For urban pioneers that land is gone, gone, gone.

The benefit of living in a university town and capital is you get a lot of cool things you don’t have to pay for directly (concert halls, museums, theaters), but those entities eat up a lot of land leaving few opportunities for the little guy.

The other logical place for an arts area is in West Columbia around State Street with its mini-Main Street. Some of those attractive storefronts are vacant, but there are also some long-established businesses there that make it appealing. And just around the corner on Sunset you’ll see a couple of empty buildings that look prime for studios and galleries as long as you don’t mind smelling the chicken plant, as well as an old shopping center with a store where all artists I know shop – the Habitat for Humanity resale shop.

It may be too late for this area as well with the McMansion development along the West Columbia/Cayce Riverwalk and the construction around the old brickyards near Knox Abbot Drive.

North Main Street was in play a number of years ago, but it never took off. A committee formed by the city about five years recommended developing an artists village around the Township Auditorium as it was renovated. The large plan didn’t go far (and also kind of killed the North Main proposal.) While there has been some art movement in that area, again, much of the land is tied up and most of the former houses there occupied by businesses.

This area abuts the State Hospital grounds before long will be up for redevelopment. If you want to know the role the arts will play in this, just head down to the former Central Correctional Institution site. That former prison site and once publicly owned land is located in the Congaree Vista overlooking the Columbia canal and the Congaree River and is sandwiched between the State Museum and EdVenture and the Marionette Theatre.

The land is now filled with high end condos and townhouses.

So one might ask, is there a place in Columbia for an arts community to take the place of what the Vista once was? I’ve been thinking about the options and they don’t look good.
But maybe I’m missing something.

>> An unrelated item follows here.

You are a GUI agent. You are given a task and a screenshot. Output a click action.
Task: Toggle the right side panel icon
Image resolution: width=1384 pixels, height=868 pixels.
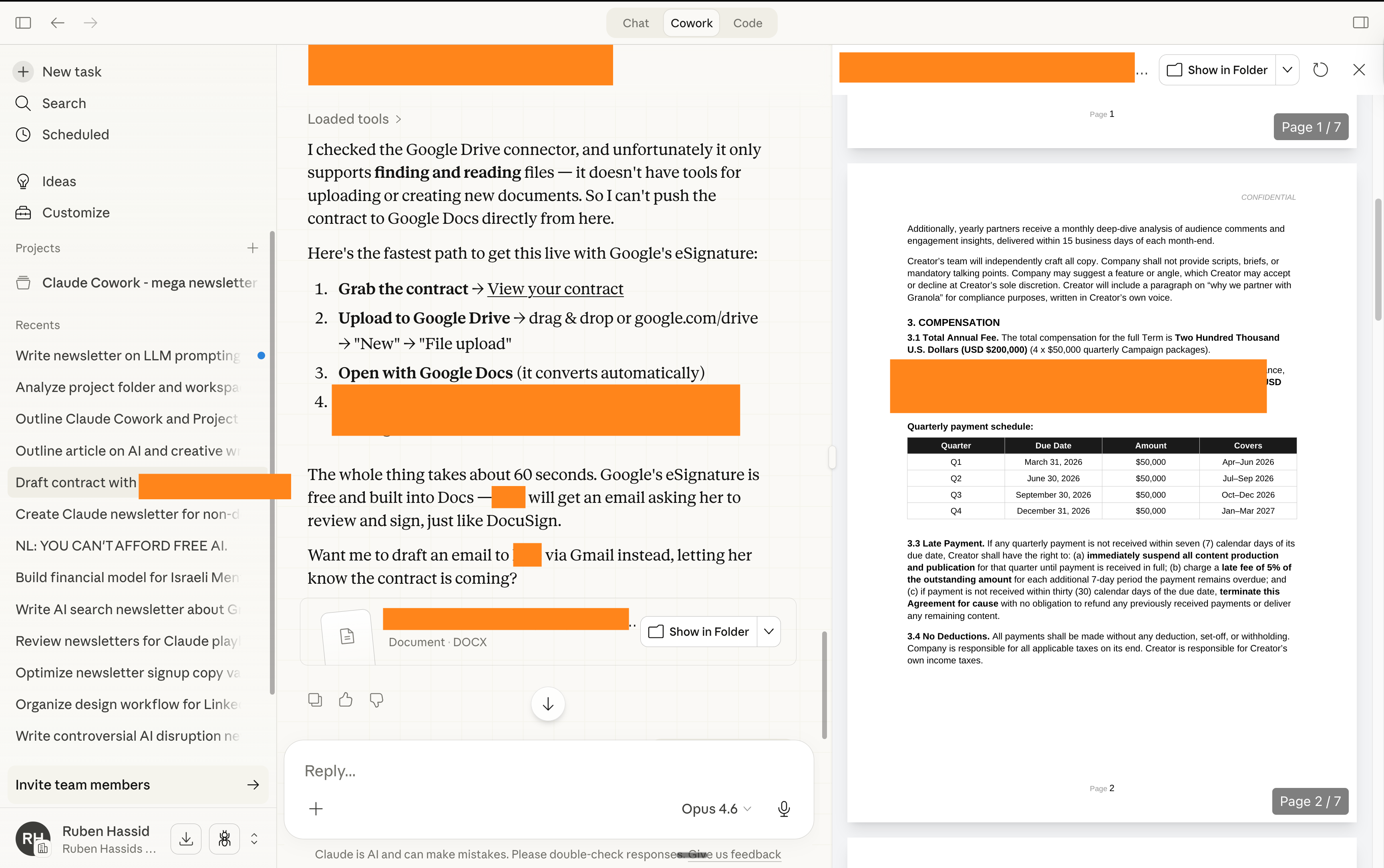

I hope so.


  1. There's also the visual arts village that Clark Ellefson was working on behind the One-Eared Cow on Huger. That appears to have stalled with the economy.

    I'm hoping to open up my own dance and circus arts studio in the next year or two, and looking at Columbia real estate has not left me with a definitive answer of where to put it. I want to add to the arts community with my location, and also benefit from having other artists, coffeeshops, etc. nearby. I wish we had affordable live/work lofts like the dancers and artists in downtown Asheville do, but developers here seem to have put all their money into expensive condos that sit empty. If I win the lottery....

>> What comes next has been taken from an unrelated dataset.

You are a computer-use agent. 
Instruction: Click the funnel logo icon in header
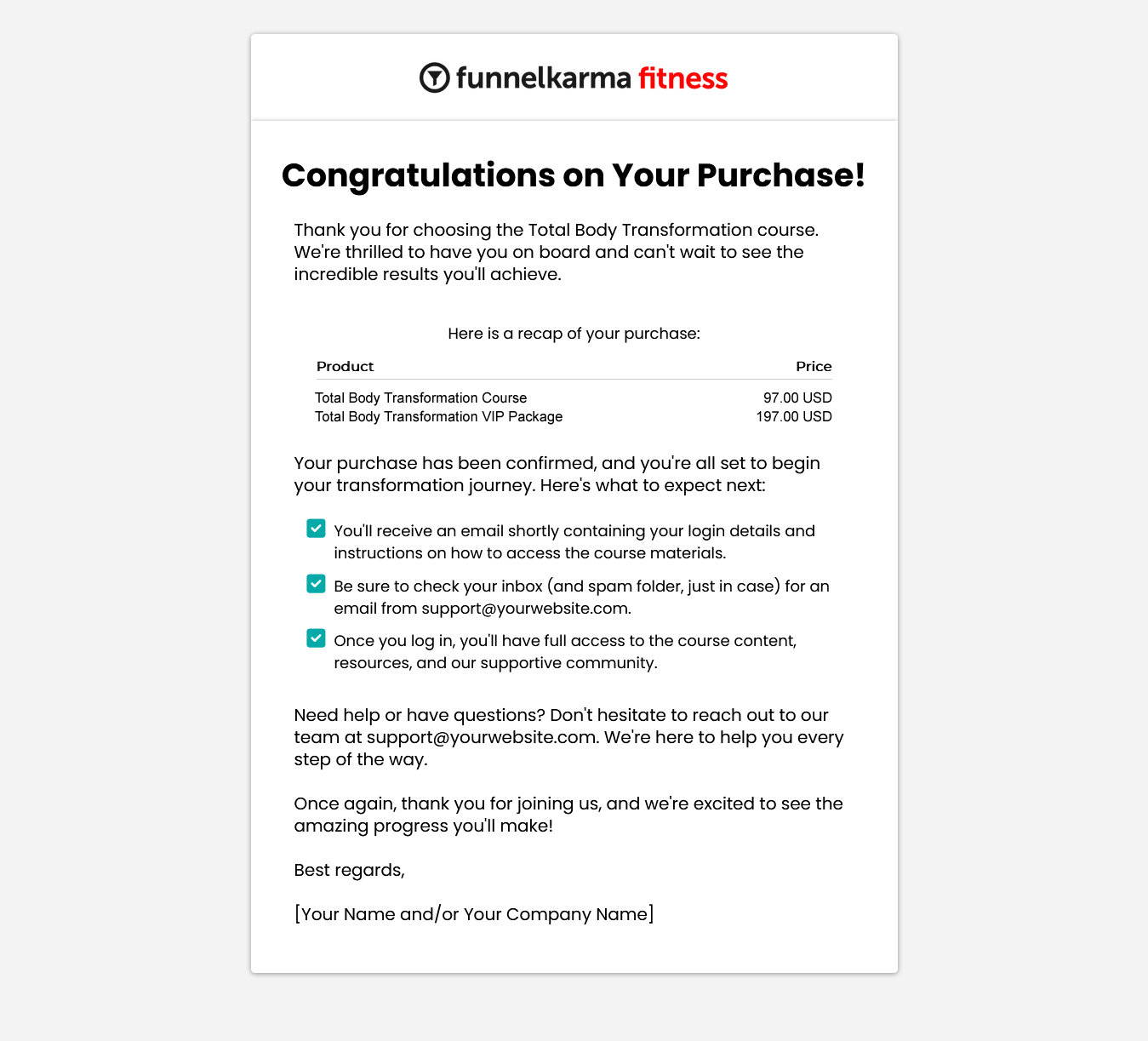click(x=435, y=78)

  2. Not only that, Jeffrey, but CanalSide managed to have less character than CCI did. No way I'd pay that amount of money (if I had it) for something so antiseptic.

    Do arts districts happen on their own and become that or are they forced into being? Chicken/egg all over again.

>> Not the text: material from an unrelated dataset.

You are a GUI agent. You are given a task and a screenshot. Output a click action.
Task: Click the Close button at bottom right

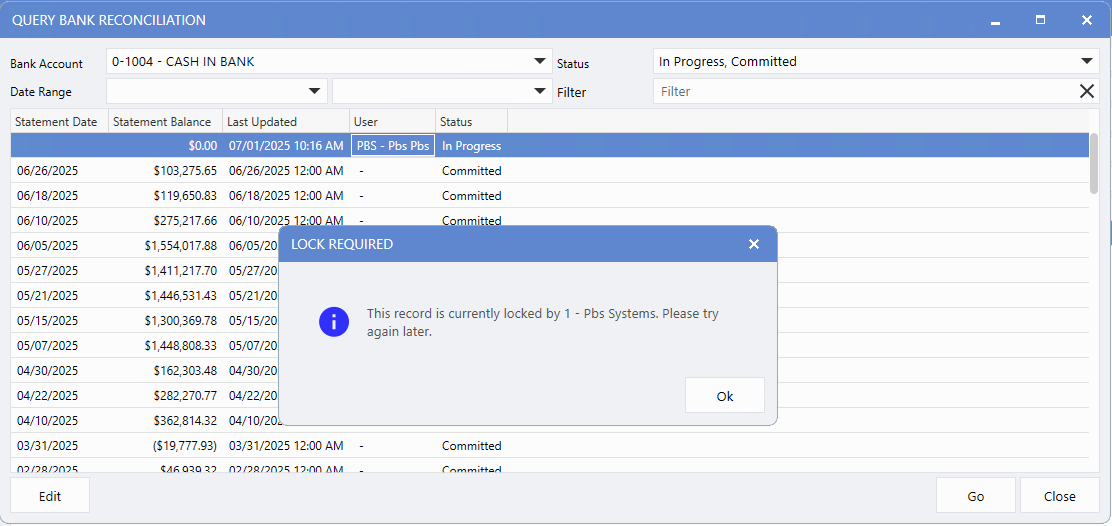(x=1059, y=496)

  3. Jeffrey, your point about there not being a natural or central arts area is well taken, but that doesn't preclude the gallery crawls we were talking about.

    In Portland, OR, for example, there are a number of separate arts areas (it's Portland, after all), and they still manage a thriving monthly crawl. Folks just move from one area to the next. In fact, there are some nights when Columbia realizes something of a mini-crawl itself, as patrons hit the Vista galleries, swing by Main Street then drive on over to Whaley. It's not ideal, but at least it's happening. And certainly Mark Plessinger's efforts to bring working artists and their easles to Main Street is a step in the right direction, making artists visible to folks who might not know they are there.

    The answer to whether arts districs happen on their own or are they orchestrated is that they typically do result from a gentrification process during which artists reclaim low-rent areas, spruce them up and are eventually forced out as the rent rises. But that doesn't have to be the case. Concerted efforts on the parts of artists and patrons at the grass roots level is evident all over the country. It can happen here.